# Loving this Spring weather!



## Northwoods10 (Nov 22, 2010)

I feel bad because looking at these, they are mostly of Remi. He was the only one up & running around most of the night. The girls were exhausted from a jog and chuck it...Remi was not. LOL 

But, here are some pictures from last night of the pups just enjoying the nice weather and being themselves in our yard. 


The girls









The queen herself, Nallah










My babies all together









Thinking about dinner already..


















Being a lunatic like usual









Soooo handsome!









Brownie-O










Speckled Boy


----------



## luvMyBRT (Mar 8, 2010)

GReat pics.! I can tell they are all having a ball....literally! They are all so pretty and shinny. I totally know what you mean about Remi. When Lucky was younger she could go, go go! She ran circles around almost all other dogs!


----------



## Boxers&Pom's Mom (Jan 17, 2011)

They are really enjoing Spring.
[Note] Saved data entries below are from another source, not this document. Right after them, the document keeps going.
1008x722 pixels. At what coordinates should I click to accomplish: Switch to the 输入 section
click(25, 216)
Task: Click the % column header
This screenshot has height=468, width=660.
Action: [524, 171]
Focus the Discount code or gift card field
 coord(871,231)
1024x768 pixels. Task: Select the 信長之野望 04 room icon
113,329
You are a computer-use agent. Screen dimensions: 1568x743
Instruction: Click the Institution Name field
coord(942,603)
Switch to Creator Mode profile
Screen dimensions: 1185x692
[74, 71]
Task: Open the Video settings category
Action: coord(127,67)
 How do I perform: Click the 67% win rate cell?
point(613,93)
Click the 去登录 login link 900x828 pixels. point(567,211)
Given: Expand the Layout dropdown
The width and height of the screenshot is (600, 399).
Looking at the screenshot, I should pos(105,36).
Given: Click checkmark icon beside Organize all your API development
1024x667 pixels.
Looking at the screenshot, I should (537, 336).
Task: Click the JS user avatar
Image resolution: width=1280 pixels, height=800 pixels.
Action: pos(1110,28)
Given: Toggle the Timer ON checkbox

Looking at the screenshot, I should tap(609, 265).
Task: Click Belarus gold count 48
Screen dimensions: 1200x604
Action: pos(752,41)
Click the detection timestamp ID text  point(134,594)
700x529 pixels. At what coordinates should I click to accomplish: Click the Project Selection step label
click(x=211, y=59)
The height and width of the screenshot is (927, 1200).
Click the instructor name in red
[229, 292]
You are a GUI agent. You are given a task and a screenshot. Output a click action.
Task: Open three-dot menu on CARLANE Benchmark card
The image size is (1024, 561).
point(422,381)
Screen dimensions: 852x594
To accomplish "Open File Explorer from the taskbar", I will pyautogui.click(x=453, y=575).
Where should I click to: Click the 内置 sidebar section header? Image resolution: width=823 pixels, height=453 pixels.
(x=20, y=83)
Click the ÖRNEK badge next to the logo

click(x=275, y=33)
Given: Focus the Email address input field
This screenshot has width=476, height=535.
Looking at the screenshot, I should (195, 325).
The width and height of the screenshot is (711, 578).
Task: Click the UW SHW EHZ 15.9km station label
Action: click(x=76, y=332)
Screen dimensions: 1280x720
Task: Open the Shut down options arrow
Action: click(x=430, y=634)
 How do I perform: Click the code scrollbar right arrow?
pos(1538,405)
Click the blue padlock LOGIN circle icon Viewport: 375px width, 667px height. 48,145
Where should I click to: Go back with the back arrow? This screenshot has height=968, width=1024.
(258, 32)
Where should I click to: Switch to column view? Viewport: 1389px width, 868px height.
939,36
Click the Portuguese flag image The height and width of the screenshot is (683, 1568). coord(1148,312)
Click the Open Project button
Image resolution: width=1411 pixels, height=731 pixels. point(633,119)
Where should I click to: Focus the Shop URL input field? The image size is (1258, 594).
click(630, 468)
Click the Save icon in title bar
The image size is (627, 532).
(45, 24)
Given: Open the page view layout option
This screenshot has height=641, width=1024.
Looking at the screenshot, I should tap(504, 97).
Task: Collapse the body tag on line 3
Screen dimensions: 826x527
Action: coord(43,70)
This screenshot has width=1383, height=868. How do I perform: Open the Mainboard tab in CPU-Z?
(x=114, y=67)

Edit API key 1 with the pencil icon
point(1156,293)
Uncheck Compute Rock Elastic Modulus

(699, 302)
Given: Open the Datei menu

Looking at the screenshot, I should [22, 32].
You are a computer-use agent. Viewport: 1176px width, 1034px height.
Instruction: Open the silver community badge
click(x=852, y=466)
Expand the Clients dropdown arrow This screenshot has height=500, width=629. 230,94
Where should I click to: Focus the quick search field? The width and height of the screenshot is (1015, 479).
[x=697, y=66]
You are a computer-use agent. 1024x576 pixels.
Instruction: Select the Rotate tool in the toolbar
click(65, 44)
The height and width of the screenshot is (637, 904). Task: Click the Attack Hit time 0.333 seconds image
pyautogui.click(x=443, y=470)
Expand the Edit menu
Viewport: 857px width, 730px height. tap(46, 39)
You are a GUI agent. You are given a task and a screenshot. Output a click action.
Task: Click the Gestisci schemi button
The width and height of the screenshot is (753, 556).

Great Pictures! Here still very wet. I can not wait for better days.


----------



## MissusMac (Jan 6, 2011)

Such beautiful dogs with big smiles and healthy, shiny coats! I love it!


----------



## CorgiPaws (Mar 31, 2009)

Beautiful dogs and beautiful pictures. 
Looks like they're all having a blast. 
I wish WE had pretty spring weather here, rather than freeeeezing


----------



## AdrianVall (Aug 26, 2010)

Beautiful pictures! I love your dogs!  They are so adorable!


----------



## CavePaws (Jan 25, 2011)

Your lab girls look so beautiful. I could just steal them and add them to my labby bunch. ;p And Remi is a very handsome boy, he looks like he is one giant muscle.


----------